Mapping Noise in N.Y.C.

by Katia Savchuk

Last week, we wrote about the finale event of stillspotting nyc, a two-year project that explored noise and silence in the city through a series of studies, events and installations. Urban health researcher Robyn Gershon and data and mapping expert Sarah Williams were among those who spoke at the event. We interviewed them about their findings on the cacophony of urban life.


Screenshot from an interactive map of New York noise complaints. Source: Civic Data Design Project

Sarah Williams directs the Civic Data Design Project at the Massachusetts Institute of Technology. Along with a colleague from Columbia University's Spatial Information Design Lab, she created a Noise Map of New York's 311 noise complaints.

What does the Noise Map tell us about 311 complaints in New York?

One of the most interesting artifacts about the mass amounts of data that we now collect about the places we live, including 311 noise complaints, is that people not only tell us what they are doing, but also how they are feeling. Every day New Yorkers create a collective psychological map of their relationship with noise, stillness and ultimately their sensory reaction to living in a city with 8.3 million residents. By viewing the complaints literally and spatially, one can see many stories of the city — its neighborhoods, residents and conflicts.

What surprised you most about the map?

I think the most surprising part of making the map was seeing the actual complaints and therefore understanding the emotions behind the calls. There was rich data in quotes like. "Loud video games downstairs since 8pm... must stop it." This made the project much more than showing that the Lower East Side and Washington Heights have more complaints — it showed the reaction of New Yorkers to where they lived.

Why did you think it was important to map noise complaints?

Noise complaints tell us about living conditions. They allow us to explore how the places we live affect the way we live. 311 data shows us how often conflicting uses of the city cause tension. Analysis of this data helps us to understand the ways in which urban design effects how we experience the city on a sensory level. More importantly it can allow us to understand the design needs of certain communities.

^^^^

▶ WHAT YOU HAVE TO DO: Retype the stretch of the New York noise-mapping article above from "Mapping Noise in" through "in New York?", keeping every word and punctuation mark unchanged.

▶ DATA SHOWN:

^^^^

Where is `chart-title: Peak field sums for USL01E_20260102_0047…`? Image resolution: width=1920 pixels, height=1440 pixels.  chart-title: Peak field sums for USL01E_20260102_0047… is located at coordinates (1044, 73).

^^^^

▶ YOUR RESPONSE:
Mapping Noise in N.Y.C.

by Katia Savchuk

Last week, we wrote about the finale event of stillspotting nyc, a two-year project that explored noise and silence in the city through a series of studies, events and installations. Urban health researcher Robyn Gershon and data and mapping expert Sarah Williams were among those who spoke at the event. We interviewed them about their findings on the cacophony of urban life.


Screenshot from an interactive map of New York noise complaints. Source: Civic Data Design Project

Sarah Williams directs the Civic Data Design Project at the Massachusetts Institute of Technology. Along with a colleague from Columbia University's Spatial Information Design Lab, she created a Noise Map of New York's 311 noise complaints.

What does the Noise Map tell us about 311 complaints in New York?